Mentor and Coach


Dave Kinnear1-On Leadership

Mentor and Coach

A New Word:

Back in 2005, during a leadership training class, I heard a new word, “Carefrontational.” I thought, “Wow! What a great word.” Very little further explanation was given. The instructor just used the word and knew we’d understand what was meant.

I’m sure it is also apparent to you as well. Just in case, what we mean is that as leaders, we will confront inappropriate behavior, lack of performance, or learning opportunity without hesitation. And, we will do that with compassion and care. So, the concatenation of caring and confrontational yields Carefrontational.

That training session back in 2005 spent a great deal of time around emotional intelligence, caring, compassion and communication. Interestingly, that is a theme that continues in the leadership training to this day.


As you would expect, being carefrontational requires an environment built on trust. If I believe you have my best interest at heart, I will be able to hear the carefrontational discussion productively.

If I’m in a safe environment, then I know that an honest mistake is a learning experience rather than a termination event. Most growth mindset employees will look forward to honest feedback about their performance. Fixed mindset employees may need a bit more care in navigating them through the person versus actions/behavior maze. Either way, these conversations must be timely.


It’s always important to give feedback — positive or negative — in a timely fashion. That is why there is a trend to do away with the annual performance review. What good is it to wait for a whole year to correct or appreciate our employees? That is and always has been a bit ridiculous. I think it was born out of a need to justify salary increases or lack thereof. Still, it’s very ill-advised to wait for feedback or dredge up history. So disconnecting performance feedback and salary discussion is also a trend.


This all fits well with the need to hold people accountable. As a leader, I hold myself and my team accountable. And, carefrontational conversations allow us to do just that without creating a culture of fear.

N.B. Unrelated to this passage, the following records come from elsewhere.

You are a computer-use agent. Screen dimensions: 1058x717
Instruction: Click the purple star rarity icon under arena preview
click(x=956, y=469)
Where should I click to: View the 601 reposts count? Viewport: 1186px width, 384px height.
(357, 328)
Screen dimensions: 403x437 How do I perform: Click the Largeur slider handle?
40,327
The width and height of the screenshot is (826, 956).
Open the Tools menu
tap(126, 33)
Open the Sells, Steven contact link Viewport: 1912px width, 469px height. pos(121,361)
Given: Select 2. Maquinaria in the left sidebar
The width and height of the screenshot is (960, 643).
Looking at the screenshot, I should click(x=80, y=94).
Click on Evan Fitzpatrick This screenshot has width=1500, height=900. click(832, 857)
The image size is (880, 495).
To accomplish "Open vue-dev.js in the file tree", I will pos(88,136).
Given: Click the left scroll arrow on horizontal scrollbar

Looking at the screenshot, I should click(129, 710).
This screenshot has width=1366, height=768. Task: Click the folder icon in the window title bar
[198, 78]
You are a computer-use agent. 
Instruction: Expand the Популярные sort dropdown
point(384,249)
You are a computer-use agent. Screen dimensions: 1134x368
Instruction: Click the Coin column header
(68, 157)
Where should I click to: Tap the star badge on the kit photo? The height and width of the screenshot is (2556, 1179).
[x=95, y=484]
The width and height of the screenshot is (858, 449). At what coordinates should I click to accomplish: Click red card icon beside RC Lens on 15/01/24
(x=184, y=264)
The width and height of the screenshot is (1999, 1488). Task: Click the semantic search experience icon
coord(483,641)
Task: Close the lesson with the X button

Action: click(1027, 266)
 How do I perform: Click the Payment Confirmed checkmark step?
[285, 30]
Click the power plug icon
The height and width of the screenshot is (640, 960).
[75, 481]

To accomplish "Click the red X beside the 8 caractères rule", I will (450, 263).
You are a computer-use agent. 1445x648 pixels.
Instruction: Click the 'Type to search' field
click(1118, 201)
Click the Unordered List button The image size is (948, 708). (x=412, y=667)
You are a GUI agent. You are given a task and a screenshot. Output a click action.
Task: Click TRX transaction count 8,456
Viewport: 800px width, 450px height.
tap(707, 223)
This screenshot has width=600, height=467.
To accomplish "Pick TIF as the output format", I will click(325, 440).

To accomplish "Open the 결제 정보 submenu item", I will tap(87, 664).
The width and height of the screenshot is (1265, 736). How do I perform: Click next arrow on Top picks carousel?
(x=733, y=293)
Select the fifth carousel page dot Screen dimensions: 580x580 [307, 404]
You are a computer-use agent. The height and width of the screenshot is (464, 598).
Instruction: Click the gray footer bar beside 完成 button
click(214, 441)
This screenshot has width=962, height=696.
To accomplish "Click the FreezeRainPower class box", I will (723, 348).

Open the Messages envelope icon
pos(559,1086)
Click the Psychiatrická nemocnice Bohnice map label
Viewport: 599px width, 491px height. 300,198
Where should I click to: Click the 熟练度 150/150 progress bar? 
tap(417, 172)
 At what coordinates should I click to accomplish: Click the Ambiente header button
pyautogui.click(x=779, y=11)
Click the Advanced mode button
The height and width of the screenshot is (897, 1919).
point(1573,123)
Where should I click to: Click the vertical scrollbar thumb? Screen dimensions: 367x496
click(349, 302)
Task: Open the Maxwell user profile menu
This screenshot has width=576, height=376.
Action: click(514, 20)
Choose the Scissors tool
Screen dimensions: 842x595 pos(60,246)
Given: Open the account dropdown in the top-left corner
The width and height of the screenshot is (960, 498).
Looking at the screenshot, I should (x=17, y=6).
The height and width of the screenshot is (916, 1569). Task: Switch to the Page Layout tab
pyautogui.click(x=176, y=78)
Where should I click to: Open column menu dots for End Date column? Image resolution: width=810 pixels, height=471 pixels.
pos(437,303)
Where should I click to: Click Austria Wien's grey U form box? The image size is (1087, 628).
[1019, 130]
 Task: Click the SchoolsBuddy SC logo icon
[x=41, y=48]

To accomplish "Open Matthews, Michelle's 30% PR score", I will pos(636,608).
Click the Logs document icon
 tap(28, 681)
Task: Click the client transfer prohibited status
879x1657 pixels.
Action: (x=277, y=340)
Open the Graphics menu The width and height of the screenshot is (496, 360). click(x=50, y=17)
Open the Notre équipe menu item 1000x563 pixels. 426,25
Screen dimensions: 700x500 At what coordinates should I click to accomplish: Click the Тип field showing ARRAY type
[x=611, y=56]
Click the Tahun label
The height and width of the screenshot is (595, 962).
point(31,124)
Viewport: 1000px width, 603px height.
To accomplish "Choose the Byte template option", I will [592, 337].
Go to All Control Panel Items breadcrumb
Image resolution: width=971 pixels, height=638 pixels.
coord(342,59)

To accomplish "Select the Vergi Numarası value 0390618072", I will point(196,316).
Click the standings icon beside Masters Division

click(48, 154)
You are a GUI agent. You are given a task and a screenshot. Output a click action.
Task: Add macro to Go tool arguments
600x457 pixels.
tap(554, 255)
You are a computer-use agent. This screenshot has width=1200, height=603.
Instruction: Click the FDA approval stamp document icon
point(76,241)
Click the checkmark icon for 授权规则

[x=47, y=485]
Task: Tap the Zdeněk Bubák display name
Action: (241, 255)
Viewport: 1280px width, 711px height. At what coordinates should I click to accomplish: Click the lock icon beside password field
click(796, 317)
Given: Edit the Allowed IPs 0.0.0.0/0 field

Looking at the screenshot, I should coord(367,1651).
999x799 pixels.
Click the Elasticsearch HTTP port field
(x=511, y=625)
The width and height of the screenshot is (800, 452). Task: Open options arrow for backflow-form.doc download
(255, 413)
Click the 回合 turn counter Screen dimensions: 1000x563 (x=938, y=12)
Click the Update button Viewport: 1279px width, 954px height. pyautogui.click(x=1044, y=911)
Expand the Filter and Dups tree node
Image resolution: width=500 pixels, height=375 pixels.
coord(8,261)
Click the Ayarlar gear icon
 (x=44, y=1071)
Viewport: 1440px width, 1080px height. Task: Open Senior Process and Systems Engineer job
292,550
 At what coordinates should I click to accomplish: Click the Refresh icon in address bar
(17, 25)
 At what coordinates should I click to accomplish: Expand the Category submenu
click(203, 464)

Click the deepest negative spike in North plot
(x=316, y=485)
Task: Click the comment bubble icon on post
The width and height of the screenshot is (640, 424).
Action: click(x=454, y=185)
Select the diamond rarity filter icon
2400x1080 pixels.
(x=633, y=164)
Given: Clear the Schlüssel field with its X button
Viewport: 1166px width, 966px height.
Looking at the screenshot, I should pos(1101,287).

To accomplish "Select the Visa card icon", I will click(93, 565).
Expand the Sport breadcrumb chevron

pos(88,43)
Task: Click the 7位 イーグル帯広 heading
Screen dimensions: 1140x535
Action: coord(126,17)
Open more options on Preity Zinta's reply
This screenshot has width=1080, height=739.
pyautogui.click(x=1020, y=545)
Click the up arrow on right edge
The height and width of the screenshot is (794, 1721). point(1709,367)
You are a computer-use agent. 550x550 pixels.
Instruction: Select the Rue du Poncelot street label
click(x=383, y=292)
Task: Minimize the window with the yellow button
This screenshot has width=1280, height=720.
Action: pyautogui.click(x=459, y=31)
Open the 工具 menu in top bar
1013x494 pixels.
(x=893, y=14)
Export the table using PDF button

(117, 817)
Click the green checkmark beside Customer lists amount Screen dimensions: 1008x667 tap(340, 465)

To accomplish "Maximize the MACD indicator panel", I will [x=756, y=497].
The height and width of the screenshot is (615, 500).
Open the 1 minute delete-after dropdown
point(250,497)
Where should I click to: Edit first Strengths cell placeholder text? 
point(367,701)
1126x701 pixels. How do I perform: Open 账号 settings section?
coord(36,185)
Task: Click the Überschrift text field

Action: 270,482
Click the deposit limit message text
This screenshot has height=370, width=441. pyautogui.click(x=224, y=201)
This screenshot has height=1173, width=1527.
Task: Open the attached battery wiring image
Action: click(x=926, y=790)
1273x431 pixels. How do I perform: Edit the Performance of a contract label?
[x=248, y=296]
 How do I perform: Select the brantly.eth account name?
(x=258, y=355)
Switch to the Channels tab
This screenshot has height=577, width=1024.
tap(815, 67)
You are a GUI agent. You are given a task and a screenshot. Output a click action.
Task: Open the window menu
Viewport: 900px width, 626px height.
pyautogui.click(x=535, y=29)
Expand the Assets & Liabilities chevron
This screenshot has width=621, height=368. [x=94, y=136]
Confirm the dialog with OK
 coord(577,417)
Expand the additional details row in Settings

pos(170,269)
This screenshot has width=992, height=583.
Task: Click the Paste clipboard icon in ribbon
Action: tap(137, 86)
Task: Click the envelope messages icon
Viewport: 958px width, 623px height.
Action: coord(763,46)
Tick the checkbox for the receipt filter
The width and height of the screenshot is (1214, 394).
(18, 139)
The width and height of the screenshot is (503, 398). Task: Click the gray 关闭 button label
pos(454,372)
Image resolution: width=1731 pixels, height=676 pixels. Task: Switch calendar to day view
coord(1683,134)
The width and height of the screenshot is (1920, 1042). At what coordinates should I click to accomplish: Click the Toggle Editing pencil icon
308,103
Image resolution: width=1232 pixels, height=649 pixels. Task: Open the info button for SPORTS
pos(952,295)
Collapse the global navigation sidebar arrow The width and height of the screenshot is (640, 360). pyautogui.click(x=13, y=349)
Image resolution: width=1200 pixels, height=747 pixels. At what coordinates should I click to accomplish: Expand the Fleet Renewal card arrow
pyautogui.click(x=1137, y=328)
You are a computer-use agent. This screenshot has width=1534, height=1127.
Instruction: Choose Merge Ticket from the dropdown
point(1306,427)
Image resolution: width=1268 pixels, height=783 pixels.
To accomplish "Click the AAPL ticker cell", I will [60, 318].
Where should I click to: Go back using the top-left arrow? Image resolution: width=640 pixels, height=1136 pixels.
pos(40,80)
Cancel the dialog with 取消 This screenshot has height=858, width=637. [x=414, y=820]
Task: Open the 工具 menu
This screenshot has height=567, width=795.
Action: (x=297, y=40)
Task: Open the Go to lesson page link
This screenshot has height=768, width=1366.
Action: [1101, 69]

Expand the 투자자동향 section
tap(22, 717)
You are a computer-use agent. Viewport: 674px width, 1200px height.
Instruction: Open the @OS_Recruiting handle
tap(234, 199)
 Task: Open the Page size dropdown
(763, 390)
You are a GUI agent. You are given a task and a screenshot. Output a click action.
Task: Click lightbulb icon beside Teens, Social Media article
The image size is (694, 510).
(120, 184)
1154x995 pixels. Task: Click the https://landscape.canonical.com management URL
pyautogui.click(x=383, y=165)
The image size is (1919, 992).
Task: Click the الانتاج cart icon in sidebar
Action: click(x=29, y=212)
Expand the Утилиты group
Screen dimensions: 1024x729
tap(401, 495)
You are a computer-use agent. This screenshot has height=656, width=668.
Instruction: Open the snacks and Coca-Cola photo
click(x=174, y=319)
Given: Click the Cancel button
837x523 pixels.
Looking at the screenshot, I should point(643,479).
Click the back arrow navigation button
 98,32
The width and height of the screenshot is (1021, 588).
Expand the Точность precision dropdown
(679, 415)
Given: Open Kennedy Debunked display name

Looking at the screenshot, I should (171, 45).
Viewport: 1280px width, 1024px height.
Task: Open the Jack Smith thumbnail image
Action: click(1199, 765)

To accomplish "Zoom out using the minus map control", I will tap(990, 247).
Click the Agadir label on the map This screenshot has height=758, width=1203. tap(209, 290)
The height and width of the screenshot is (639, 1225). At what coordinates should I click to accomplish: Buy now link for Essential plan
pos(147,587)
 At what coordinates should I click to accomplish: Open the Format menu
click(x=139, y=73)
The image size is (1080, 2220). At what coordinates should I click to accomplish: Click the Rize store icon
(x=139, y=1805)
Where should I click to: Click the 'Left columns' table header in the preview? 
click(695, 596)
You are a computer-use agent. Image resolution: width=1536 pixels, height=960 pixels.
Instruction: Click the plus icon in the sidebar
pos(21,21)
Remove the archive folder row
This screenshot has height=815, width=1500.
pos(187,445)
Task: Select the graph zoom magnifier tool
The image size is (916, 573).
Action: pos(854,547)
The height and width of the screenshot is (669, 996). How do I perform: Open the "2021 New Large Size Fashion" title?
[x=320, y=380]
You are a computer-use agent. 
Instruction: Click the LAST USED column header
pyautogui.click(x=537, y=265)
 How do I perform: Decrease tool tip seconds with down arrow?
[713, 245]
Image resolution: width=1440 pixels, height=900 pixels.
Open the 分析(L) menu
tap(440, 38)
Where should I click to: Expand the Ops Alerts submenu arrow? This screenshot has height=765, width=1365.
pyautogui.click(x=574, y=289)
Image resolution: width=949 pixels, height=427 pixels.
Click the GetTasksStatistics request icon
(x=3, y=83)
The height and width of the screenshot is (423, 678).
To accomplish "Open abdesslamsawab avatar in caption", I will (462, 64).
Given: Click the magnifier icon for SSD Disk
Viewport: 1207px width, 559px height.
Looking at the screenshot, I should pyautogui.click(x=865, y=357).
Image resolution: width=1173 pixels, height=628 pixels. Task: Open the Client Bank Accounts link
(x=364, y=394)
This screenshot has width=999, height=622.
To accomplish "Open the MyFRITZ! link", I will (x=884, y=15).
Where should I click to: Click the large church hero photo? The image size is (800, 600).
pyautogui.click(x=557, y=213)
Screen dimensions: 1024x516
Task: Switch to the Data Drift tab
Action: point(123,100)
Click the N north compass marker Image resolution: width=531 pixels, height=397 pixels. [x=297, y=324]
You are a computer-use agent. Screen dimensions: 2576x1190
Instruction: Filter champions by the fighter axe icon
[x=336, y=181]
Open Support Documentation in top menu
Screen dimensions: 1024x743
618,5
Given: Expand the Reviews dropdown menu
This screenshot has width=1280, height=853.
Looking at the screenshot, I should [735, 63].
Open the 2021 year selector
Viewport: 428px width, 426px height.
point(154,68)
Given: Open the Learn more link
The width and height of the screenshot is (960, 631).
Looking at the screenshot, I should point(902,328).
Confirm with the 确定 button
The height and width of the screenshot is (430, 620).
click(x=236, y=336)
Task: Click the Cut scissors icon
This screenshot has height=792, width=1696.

I am going back to the growth mindset for a minute. In that mindset, accountability is welcomed. Knowing that I’m going to be held accountable means, I will put in my best effort to achieve the desired outcome. If I don’t realize that outcome, I will not blame others or the environment. Instead, I will look to learn from the failure and try harder. So, how do we bring this all together?

Last Thoughts

We know that one of the more essential leadership characteristics is to be relatively high in emotional intelligence. So, carefrontational conversations should be the norm for an enlightened leader. And in my experience, that is indeed the case.

I’m told that knowledge workers need three things to be fully engaged: Autonomy, Mastery, and Purpose (Daniel Pink — Drive). Carefrontational conversations support continued individual growth (Mastery) as well as allowing for growing employee autonomy. These tough conversations can only take place in a culture that is safe, lives out the stated organization values, and provides a precise alignment with the purpose or vision.